**PASSAGE PROVIDED**
Air Plants 101

“These are fake, right?”

One of the plants we get asked about frequently is the Air Plant. Perhaps the name is a bit of a misleader, as Air Plants do require more than just air to survive. The fact that they can sit out on a shelf or countertop, without soil, and thrive certainly doesn’t help with the confusion. Add a few misleading care tips floating around the internet, and even those who recognize these plants often have lots of questions.

Tillandsia, commonly referred to as Air Plants, are members of the Bromeliaceae family. However, while colourful Bromeliads have been easily accessible at plant shops and garden centres for awhile now, Tillandsia have only recently become widely available.

Native to the mountains, forests, and deserts, of South and Central America, there are more than 650 species of Tillandsia, most of which are epiphytes (plants that grow on other plants but are not parasitic). During trips to Peru in 2018 and Mexico last fall I was able to see Tillandsia growing wild in the crooks and branches of trees , a cool experience having cared for a handful of Air Plants at home over the past few years.

**WHAT IS BEING ASKED**
Answer these questions from the text on air plants.
(a) To which plant family do Tillandsia belong?
(b) How many species of Tillandsia are there?
(c) How does the text define an epiphyte?

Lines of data
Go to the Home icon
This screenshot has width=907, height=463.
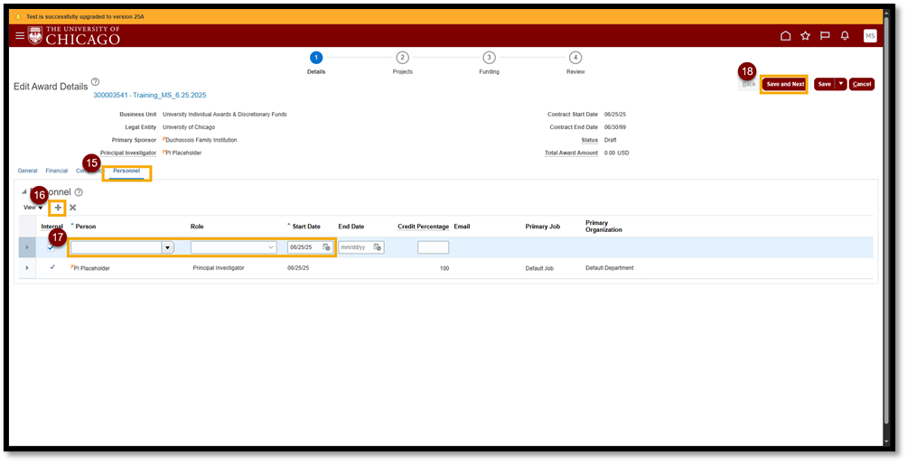[785, 36]
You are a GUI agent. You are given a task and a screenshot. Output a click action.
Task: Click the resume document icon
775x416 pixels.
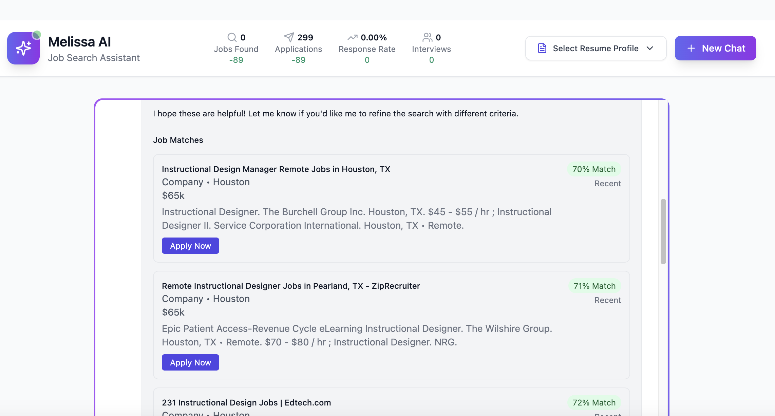click(542, 48)
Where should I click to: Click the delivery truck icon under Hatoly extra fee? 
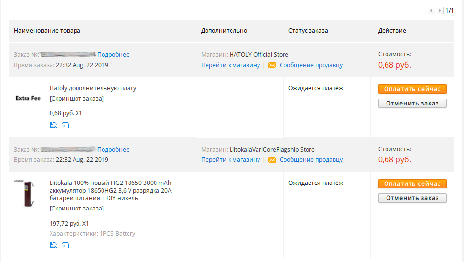(x=53, y=125)
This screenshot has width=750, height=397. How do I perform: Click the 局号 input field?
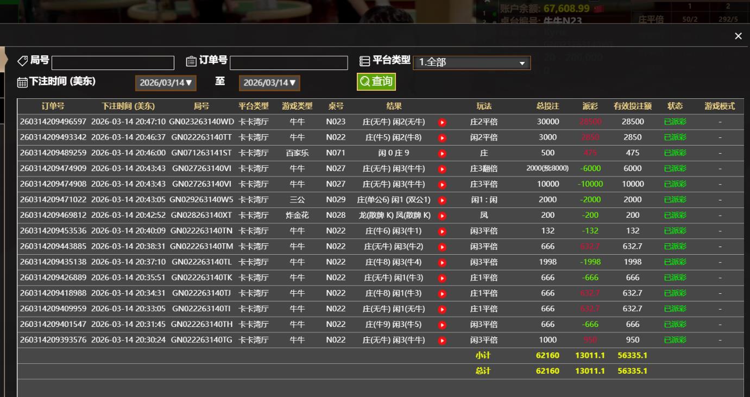click(x=113, y=63)
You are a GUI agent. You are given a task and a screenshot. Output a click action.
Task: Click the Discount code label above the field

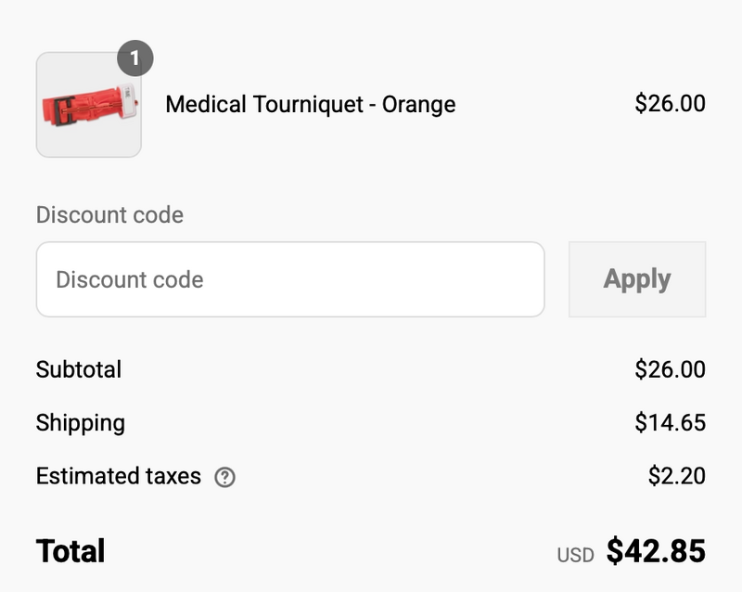[x=109, y=215]
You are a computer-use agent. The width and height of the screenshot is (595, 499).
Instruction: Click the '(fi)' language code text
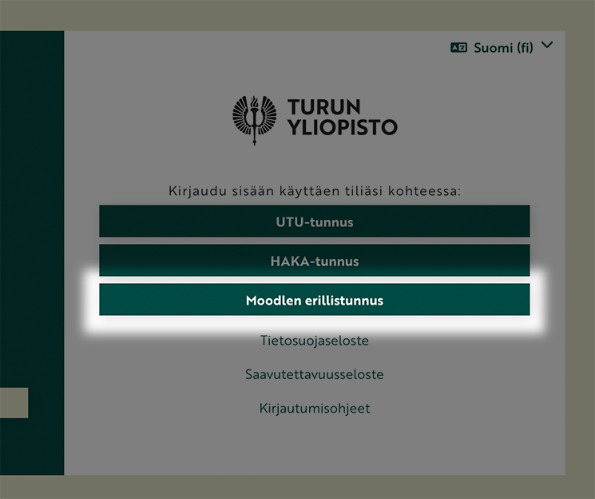[525, 48]
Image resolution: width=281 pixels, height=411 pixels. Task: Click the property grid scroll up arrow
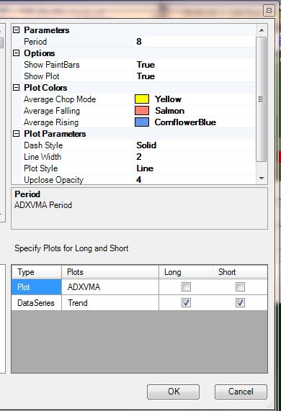coord(262,30)
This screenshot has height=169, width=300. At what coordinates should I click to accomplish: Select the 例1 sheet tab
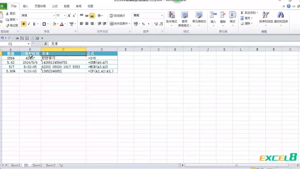[26, 165]
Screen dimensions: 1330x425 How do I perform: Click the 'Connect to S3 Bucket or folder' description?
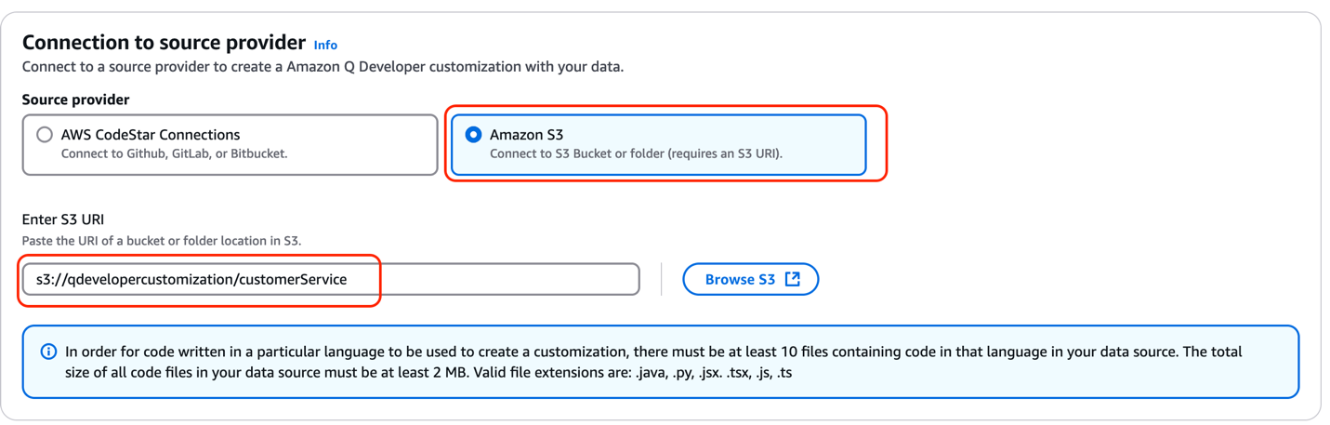click(x=636, y=153)
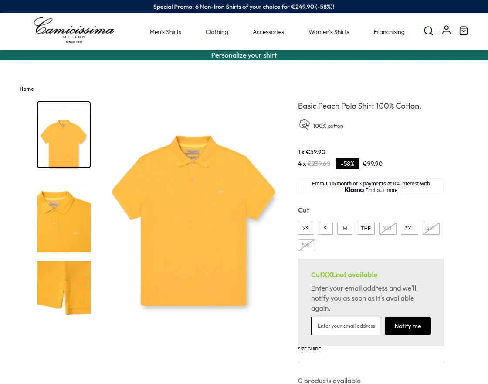The height and width of the screenshot is (384, 488).
Task: Select size M for the polo shirt
Action: point(345,228)
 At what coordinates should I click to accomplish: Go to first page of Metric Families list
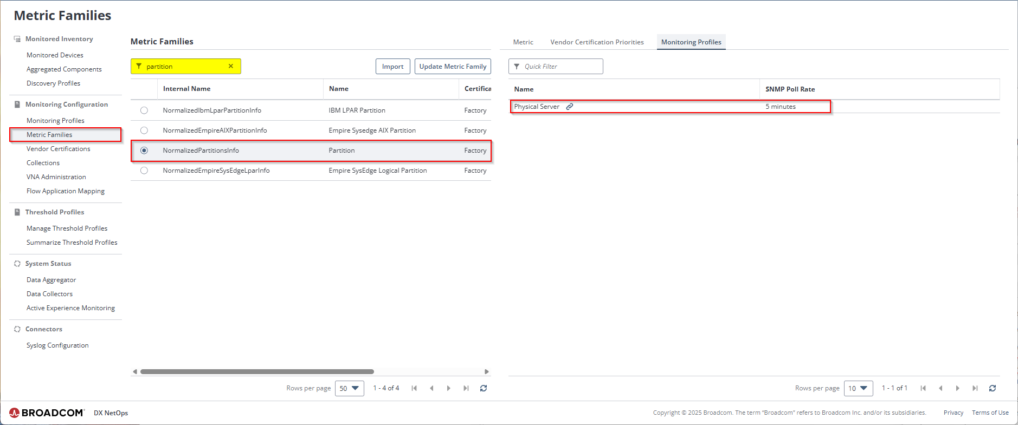click(414, 388)
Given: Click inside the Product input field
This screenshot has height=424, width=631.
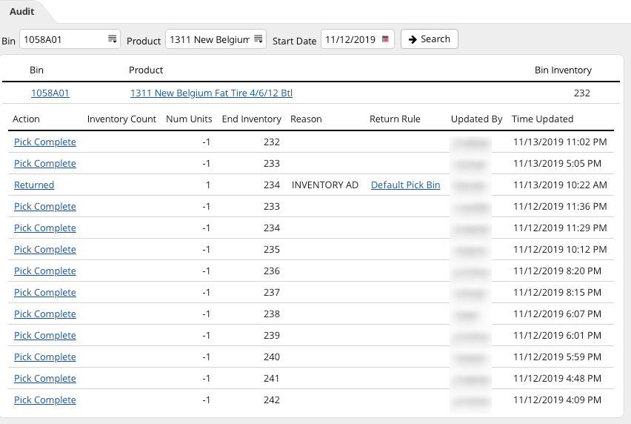Looking at the screenshot, I should pos(209,39).
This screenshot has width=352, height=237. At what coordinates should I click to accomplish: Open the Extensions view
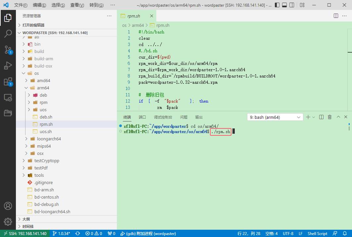pyautogui.click(x=8, y=82)

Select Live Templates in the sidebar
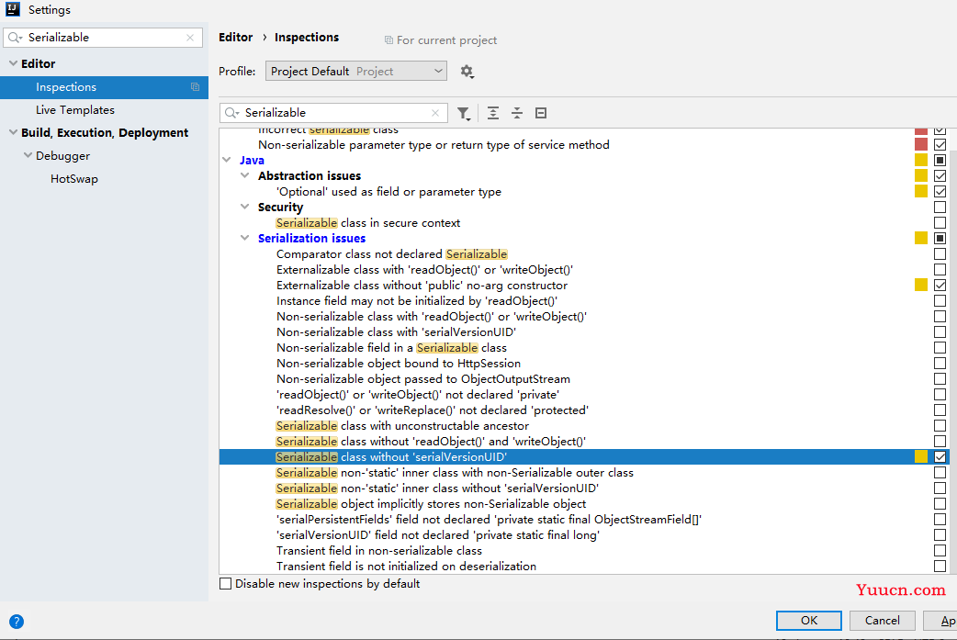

**RESPONSE TO THIS TASK**
(a) The Bromeliaceae family.
(b) More than 650.
(c) A plant that grows on other plants but is not parasitic.